Journalist Barbara Blake Hannah has just published Growing Out (Hansib Publications, 2010). The paperback will be launched in Jamaica on October 30, 2010, by Novelty Trading Company at its Bookland, New Kingston store. It will be presented by guest speaker Beverly Anderson Manley. Blake Hannah is also author of The First School: A Home Schooling Guide to Early Childhood Education.

The Jamaica Gleaner describes the history behind this new book:

In 1968, seeking a change from her job with a London public-relations company as executive for the Jamaica Tourist Board account, 24-year-old Jamaican journalist Barbara Blake applied for a job as a journalist with the new Thames TV daily magazine programme Today. She was invited to audition as an on-screen presenter and, within days, was invited to be one of three daily reporter/interviewers on the show, hosted by TV personality Eamonn Andrews. It was the first time a black person had appeared on British TV in a news capacity, other than as entertainers, and the news made national front pages. However, racists sent hate messages to the station daily, which bowed under the pressure after nine months.

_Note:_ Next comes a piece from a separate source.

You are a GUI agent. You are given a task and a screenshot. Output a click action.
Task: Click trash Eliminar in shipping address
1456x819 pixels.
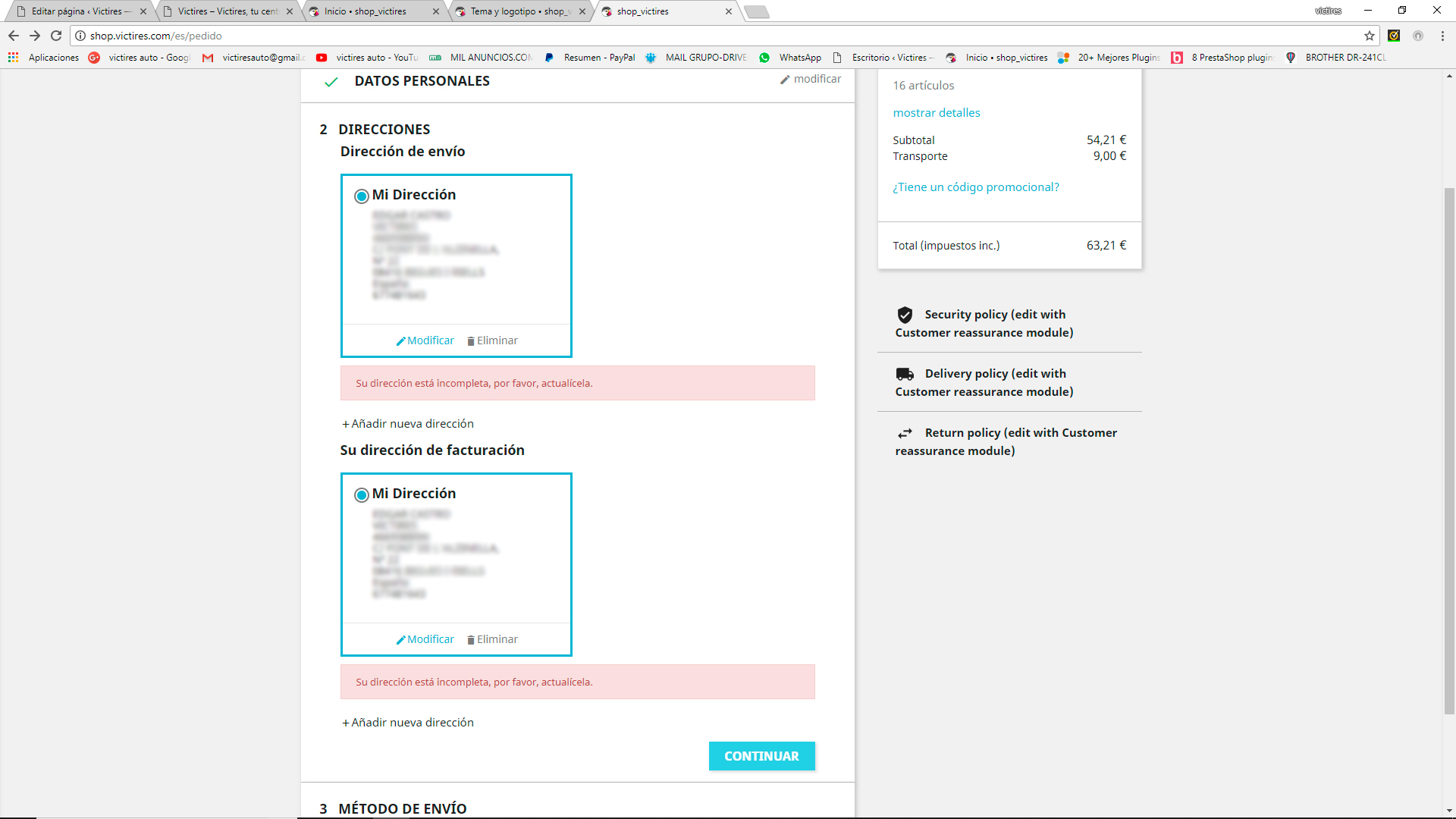click(492, 340)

In Growing Out, Barbara, now Blake Hannah, writes about her early years growing up in Jamaica and how, from childhood, black women’s hair influences their self-esteem negatively. She carries this self-hate to a decade in England called the ‘Swinging ’60s’, where the racism she encountered was counterbalanced by an education in black consciousness generated by the cultural, political and racial events of the time. Growing Out describes how the psychological and actual experience leads her to grow out her natural hair. [. . .] Woven within Growing Out is the sub-story of ‘Mr Jones’, a narrative that illustrates the typical lives of Jamaican immigrants in the 1960s.

Blake Hannah is a strong advocate for black self-awareness and credits her years in England as a profitable experience, which opened her mind to the full knowledge of her racial history and pride in her natural self.